McKay’s script and direction don’t do all the heavy lifting in that respect, though. Mindy and Dibiasky are sympathetic characters despite presenting two approaches to a problem that couldn’t be more different. through DiCaprio and Lawrence’s performances, their frustrations with an apathetic populace become our frustrations (and if they’re not, they should be), and much of the movie’s comedy comes from the ridiculous situations they find themselves in as a result of that frustration — situations with just enough basis in reality to be depressingly plausible.
It’s good satire done well, and McKay is developing a reliable knack for it.
Sounding the alarm
Despite everything working in its favor, McKay’s filmmaking style isn’t going to win over everyone — and the overt “believe the science or die” theme of Don’t Look Up probably won’t do it any favors in that respect either. That’s unfortunate, though, because the film’s message is an important one, and anyone annoyed with its pro-science themes are probably the people most in need of hearing that message.
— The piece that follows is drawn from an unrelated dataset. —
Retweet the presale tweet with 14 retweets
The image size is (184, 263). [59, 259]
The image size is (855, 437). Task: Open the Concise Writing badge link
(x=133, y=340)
At a time when truth and science are under constant attack, Don’t Look Up exists in the overlap between social commentary and silly escapism, an area of storytelling that’s surprisingly broad, but difficult to navigate well. That it successfully disguises that commentary within sci-fi escapism is a testament to the film’s clever script and great performances from its talented cast.
Don’t Look Up probably won’t save the world on its own, but what it does do is deliver a vital message in a way that stands the best chance of making people receptive to it: By wrapping it in laughter.
Adam McKay’s Don’t Look Up is available in theaters now and will premiere on December 24 on Netflix.